Bisnis.com, JAKARTA - Setelah memeriksa kesaksian purnawirawan TNI, hari ini KPK memanggil mantan perwira tinggi Polri terkait penyidikan kasus korupsi di PT Dirgantara Indonesia.
Komisi Pemberantasan Korupsi, Senin (31/8/2020), memanggil mantan Direktur Polisi Udara (Poludara) Baharkam Polri Irjen Pol (Purn) Deddy Fauzi Elhakim.
Deddy dipanggil sebagai saksi dalam penyidikan kasus korupsi pengadaan kegiatan penjualan dan pemasaran pada PT Dirgantara Indonesia (DI) Tahun 2007-2017.
"Dipanggil sebagai saksi untuk tersangka BS (Budi Santoso/mantan Dirut PT DI)," kata Plt Juru Bicara KPK Ali Fikri saat dikonfirmasi di Jakarta, Senin (31/8/2020).
Selain itu, KPK memanggil seorang saksi lainnya untuk tersangka Budi, yaitu Staf Keuangan PT DI Sonny Ibrahim.
Sebelumnya, pada Kamis (27/8/2020) KPK memanggil tiga purnawirawan TNI Angkatan Darat (AD) sebagai saksi dalam penyidikan kasus korupsi ini.
"Ketiganya dipanggil sebagai saksi untuk tersangka BS (Budi Santoso/mantan Dirut PT DI)," kata Plt Juru Bicara KPK Ali Fikri saat dikonfirmasi di Jakarta, Kamis.
Tiga pensiunan TNI AD, yakni FX Bangun Pratiknyo yang juga pernah menjabat Staf Khusus Kepala Staf TNI Angkatan Darat (Kasad), Aris Supangkat, dan Catur Puji Santoso.

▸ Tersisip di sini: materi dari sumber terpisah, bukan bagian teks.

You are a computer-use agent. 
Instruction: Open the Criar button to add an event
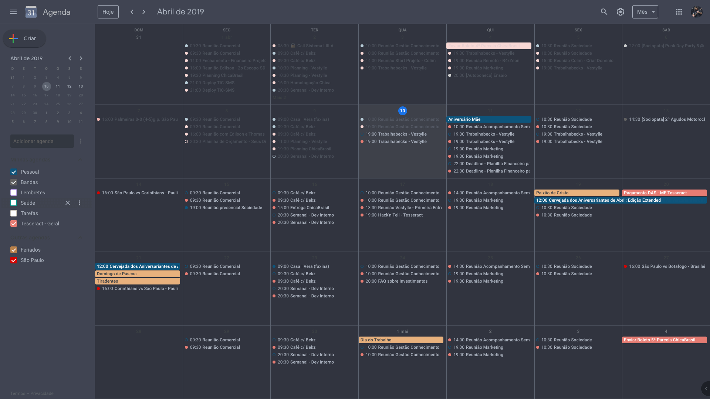point(24,38)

Sebelumnya pada Rabu (26/8), KPK juga telah memeriksa dua pensiunan TNI AD lainnya, yaitu Mayjen TNI (Purn) Mulhim Asyrof dan Zemvani Abdul Karim.

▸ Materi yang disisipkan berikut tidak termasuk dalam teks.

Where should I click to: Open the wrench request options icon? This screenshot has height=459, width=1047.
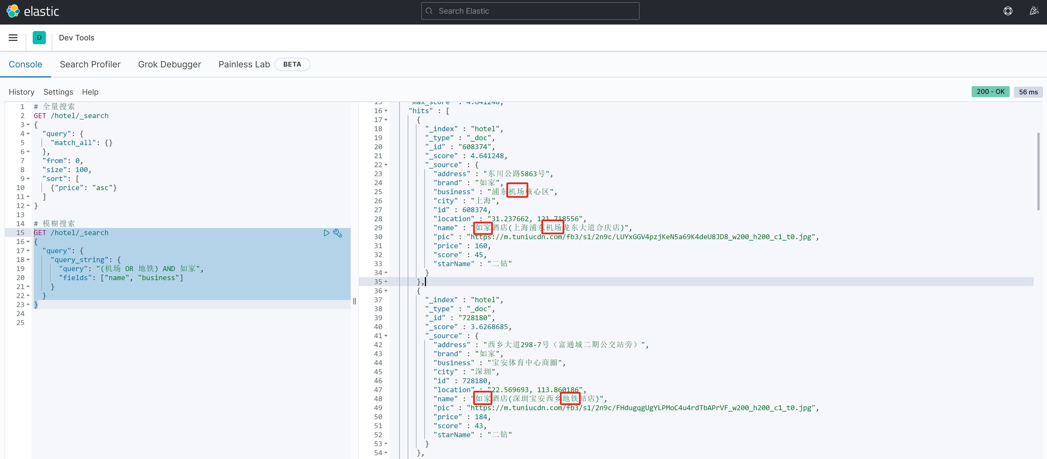(x=338, y=233)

"Diperiksa sebagai saksi untuk tersangka BS, penyidik kembali mengumpulkan alat bukti melalui keterangan kedua saksi tersebut masih seputar adanya dugaan penerimaan "kickback" (imbalan) kepada pihak end user di PT DI," ungkap Ali.
Selain Budi Santoso, KPK pada 12 Juni 2020 juga telah menetapkan mantan Asisten Direktur Bidang Bisnis Pemerintah PT DI Irzal Rinaldi Zailani (IRZ) sebagai tersangka.

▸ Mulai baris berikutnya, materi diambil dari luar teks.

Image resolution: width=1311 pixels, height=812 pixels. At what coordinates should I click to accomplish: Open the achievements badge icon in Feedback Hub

Dalam konstruksi perkara disebut bahwa pada awal 2008, tersangka Budi dan tersangka Irzal bersama-sama dengan para pihak lain melakukan kegiatan pemasaran penjualan di bidang bisnis di PT DI.
Dalam setiap kegiatan, tersangka Budi sebagai direktur utama dan dibantu oleh para pihak bekerja sama dengan mitra atau agen untuk memenuhi beberapa kebutuhan terkait dengan operasional PT DI. Adapun proses mendapatkan dana untuk kebutuhan tersebut dilakukan melalui penjualan dan pemasaran secara fiktif.
Pada 2008 dibuat kontrak kemitraan/agen antara PT DI yang ditandatangani Direktur Aircraft Integration, Direktur PT Angkasa Mitra Karya, PT Bumiloka Tegar Perkasa, PT Abadi Sentosa Perkasa, PT Niaga Putra Bangsa, dan PT Selaras Bangun Usaha.
Atas kontrak kerja sama mitra/agen tersebut, seluruh mitra/agen tidak pernah melaksanakan pekerjaan berdasarkan kewajiban yang tertera dalam surat perjanjian kerja sama sehingga KPK menyimpulkan telah terjadi pekerjaan fiktif.
Selanjutnya pada 2011, PT DI baru mulai membayar nilai kontrak tersebut kepada perusahaan mitra/agen setelah menerima pembayaran dari pihak pemberi pekerjaan.
Selama 2011 sampai 2018, jumlah pembayaran yang telah dilakukan oleh PT DI kepada enam perusahaan mitra/agen tersebut terdiri atas pembayaran Rp205,3 miliar dan 8,65 juta dolar AS atau sekitar Rp125 miliar, akibatnya total terjadi kerugian negara yang nilainya sekitar sekitar Rp330 miliar.
Setelah enam perusahaan mitra/agen tersebut menerima pembayaran dari PT DI, terdapat permintaan sejumlah uang baik melalui transfer maupun tunai sekitar Rp96 miliar yang kemudian diterima oleh pejabat di PT DI diantaranya tersangka Budi, tersangka Irzal, Arie Wibowo selaku Kepala Divisi Pemasaran dan Penjualan, dan Budiman Saleh selaku Direktur Niaga dan Restrukturisasi PT DI.